"There hasn't been a sharp enough focus on it. There's no ownership of the issue. The Aussies have had a policy for 20 years. We've still got a vacuum as far as I can see.
"If we want young New Zealanders to be well equipped in the modern world, this is what we need to do."
He suggested making a list of priority languages - such as Mandarin - and emphasising them in schools.
Sir Maarten said languages should be taught only by native speakers or teachers who had passed "a very high-level proficiency test".
This would require increased funding by the Ministry of Education, but he believed it would easily be paid off by the social, economic, educational and health benefits of multilingualism.
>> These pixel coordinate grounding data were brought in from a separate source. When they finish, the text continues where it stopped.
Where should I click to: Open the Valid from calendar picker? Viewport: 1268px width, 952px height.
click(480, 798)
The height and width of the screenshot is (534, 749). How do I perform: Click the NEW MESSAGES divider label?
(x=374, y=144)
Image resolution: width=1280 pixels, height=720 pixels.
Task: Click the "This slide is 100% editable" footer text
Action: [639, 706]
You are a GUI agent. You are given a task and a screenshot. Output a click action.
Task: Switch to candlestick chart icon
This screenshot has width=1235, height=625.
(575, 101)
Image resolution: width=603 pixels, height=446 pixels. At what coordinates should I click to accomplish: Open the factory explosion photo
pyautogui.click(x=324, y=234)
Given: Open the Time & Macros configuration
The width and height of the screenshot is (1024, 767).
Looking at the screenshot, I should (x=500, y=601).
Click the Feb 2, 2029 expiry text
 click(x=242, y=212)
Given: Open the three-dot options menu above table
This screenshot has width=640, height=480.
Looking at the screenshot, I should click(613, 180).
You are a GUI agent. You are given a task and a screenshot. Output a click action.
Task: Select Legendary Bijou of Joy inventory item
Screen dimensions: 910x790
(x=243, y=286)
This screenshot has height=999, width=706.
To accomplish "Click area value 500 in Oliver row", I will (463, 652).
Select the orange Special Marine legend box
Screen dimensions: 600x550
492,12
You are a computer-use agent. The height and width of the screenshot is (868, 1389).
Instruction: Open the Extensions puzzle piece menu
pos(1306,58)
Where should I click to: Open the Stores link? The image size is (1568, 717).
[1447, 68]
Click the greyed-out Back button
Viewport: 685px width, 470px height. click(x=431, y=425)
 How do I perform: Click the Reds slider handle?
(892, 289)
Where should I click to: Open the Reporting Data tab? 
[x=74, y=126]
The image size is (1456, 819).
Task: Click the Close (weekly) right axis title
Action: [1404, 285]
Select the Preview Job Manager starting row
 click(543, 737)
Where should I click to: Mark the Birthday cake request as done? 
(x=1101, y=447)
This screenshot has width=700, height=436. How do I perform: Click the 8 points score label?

The Royal Society paper indicated that moving to a bilingual education system would require a 4-5 per cent increase in funding per student each year, with this cost falling over time.
The paper also suggested communication barriers could cost nations billions of dollars in lost trade.
It cited a British study which said unrealised gains to the UK economy caused by language problems could total $18 billion a year.
It said small to medium enterprises suffered most from limited language capabilities in terms of entering foreign markets - a finding highly relevant to New Zealand because of its high proportion of SMEs.
Asia New Zealand Foundation executive director John McKinnon said yesterday that all New Zealand children should be given the chance to learn an Asian language if the country was to succeed internationally.
He noted that Chinese studies had grown steadily in the last decade, but few schools offered it and other key languages were not taught at all.
Linguistic divide
Australia
• Introduced national languages policy 20 years ago.
• Considering Asian language instruction for students at all school levels.
United Kingdom
• Has compulsory second language learning in high school, and may make second language compulsory from age 7.
Sweden
• Chinese (Mandarin) to be taught in every school from 2020.
New Zealand
• No national-level languages policy.
• Languages encouraged but not compulsory at all levels, but Asian languages not offered at all schools.